Le Palais de Justice de Kinshasa a été le théâtre, ce lundi, d’une joute oratoire et procédurale d’une rare intensité. Le Ministre de la Justice et Garde des Sceaux, Constant Mutamba, a ouvertement « défié » le Procureur Général près la Cour de cassation, Firmin Mvonde, dans une déclaration tonitruante qui promet de faire des vagues dans le microcosme judiciaire congolais.
Loin des formules convenues, Constant Mutamba n’a pas ménagé ses mots, adressant directement à son homologue du parquet général des propos d’une franchise déroutante. « Dites-lui, qu’il était dans le même groupe que les kabilistes, le groupe des maffieux. Il voulait m’humilier, salir ma réputation, » a-t-il lancé, n’hésitant pas à invoquer une protection divine : « Dites-leur que le dieu de mes ancêtres est plus grand que leur dieu. » Affichant une détermination inébranlable face à la menace d’une détention, le ministre a martelé : « Dites-leur que je n’ai pas peur de la prison, je suis prêt. Ils disaient que j’ai pris la fuite depuis la Tanzanie. Dites-leur que je suis venu les affronter, me voici à Kinshasa, au Palais de justice. »
La riposte du Garde des Sceaux ne s’est pas limitée à la défiance personnelle. Elle s’est également muée en une contre-offensive d’ordre procédural. « Dites-lui aussi, j’attends qu’il justifie tous les biens. J’attends que les enquêtes sur lui se terminent, » a-t-il asséné. Mutamba a ensuite pointé du doigt une « faute disciplinaire grave » de la part du Procureur Général, arguant que « celui qui fait l’objet d’enquête ne peut pas enclencher une action contre le ministre de la Justice. » Une lecture audacieuse des règles de procédure, laissant entrevoir des « conclusions de droit » que le ministre entend bien « tirer ».
La tension est montée d’un cran lorsque Mutamba a réagi aux convocations du Secrétaire Général du ministère de la Justice et du directeur de l’administration pénitentiaire par le Procureur Général. « J’ai dit qu’ils n’iront pas là-bas, » a-t-il fermement déclaré, soulignant un potentiel conflit de compétence et de hiérarchie au sein même de l’appareil judiciaire.
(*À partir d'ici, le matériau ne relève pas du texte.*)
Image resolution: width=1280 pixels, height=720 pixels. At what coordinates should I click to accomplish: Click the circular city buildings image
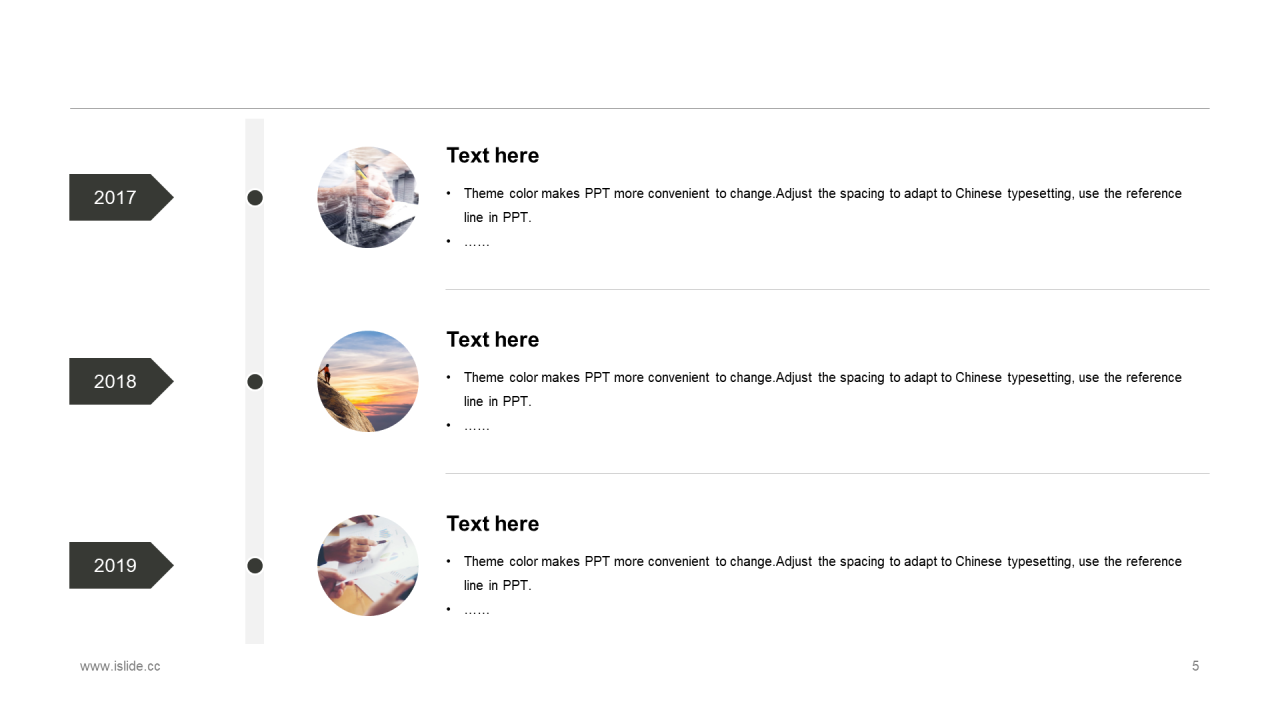point(368,197)
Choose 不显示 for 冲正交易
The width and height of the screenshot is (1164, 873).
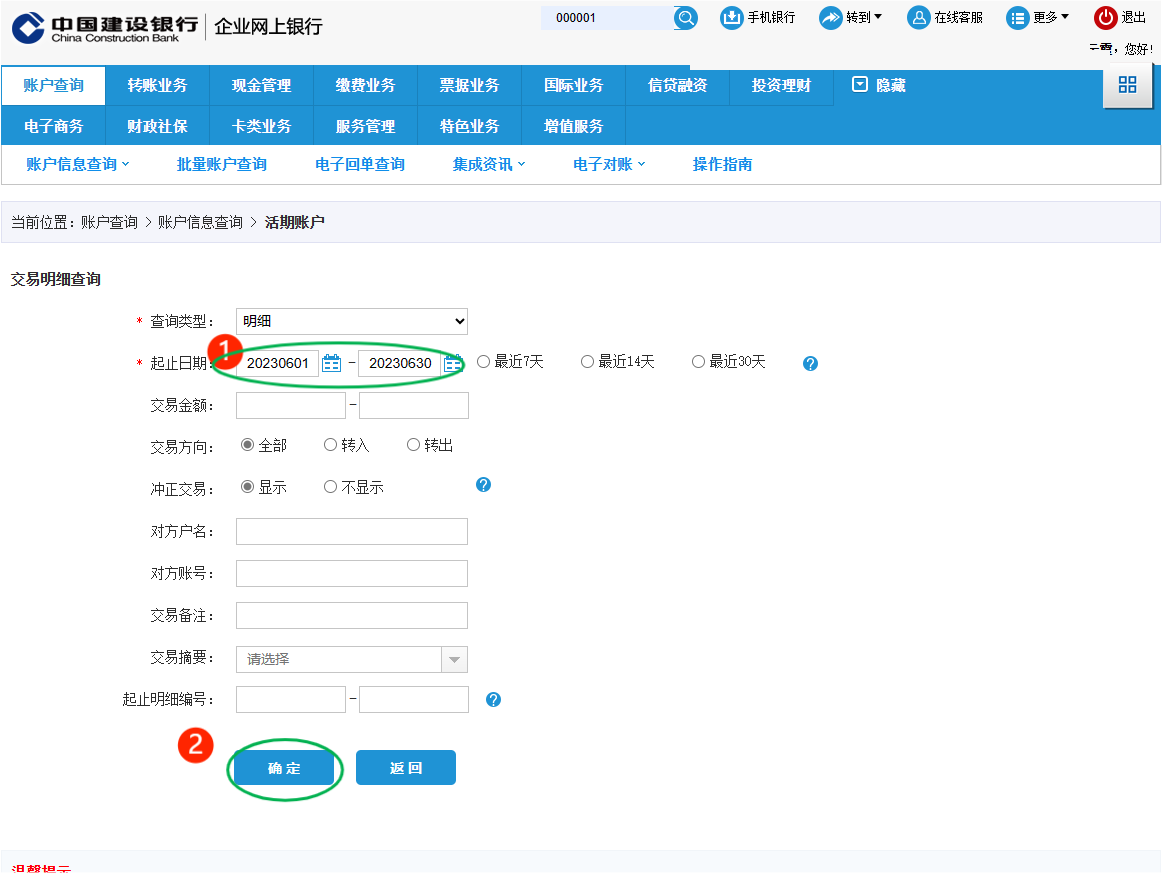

Cette joute de titans intervient alors que le Procureur Général près la Cour de cassation avait, de son côté, déjà saisi le Président de l’Assemblée nationale pour obtenir l’autorisation d’enclencher des poursuites contre le Ministre de la Justice. Une démarche qui met en lumière les fragiles équilibres institutionnels et les délicates lignes de démarcation entre les pouvoirs. L’issue de cette confrontation, qui relève tant du juridique que du politique, sera scrutée avec la plus grande attention.